> Challenge: Give the listing from the line with "Task: Toggle the 安卓 series legend dot" to the line with "Action: coord(275,159)" as a JSON list of strings, one string per line, leaving out blank lines.

> Data supplied:
____________________

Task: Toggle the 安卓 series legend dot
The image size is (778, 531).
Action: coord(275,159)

____________________

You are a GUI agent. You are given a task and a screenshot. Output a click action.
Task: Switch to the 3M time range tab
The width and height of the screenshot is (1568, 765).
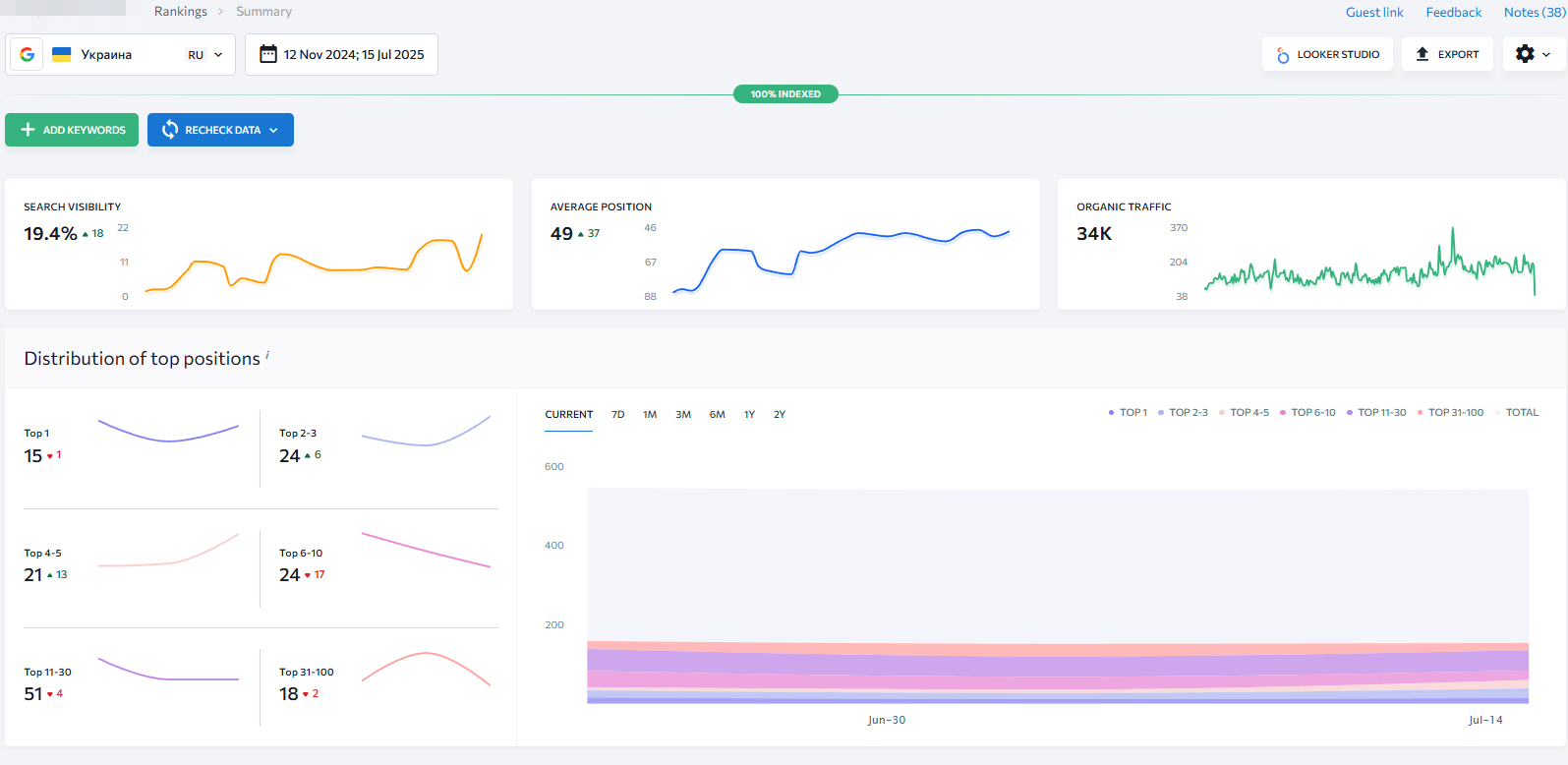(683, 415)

____________________

> Full response:
[
  "Task: Toggle the 安卓 series legend dot",
  "The image size is (778, 531).",
  "Action: coord(275,159)"
]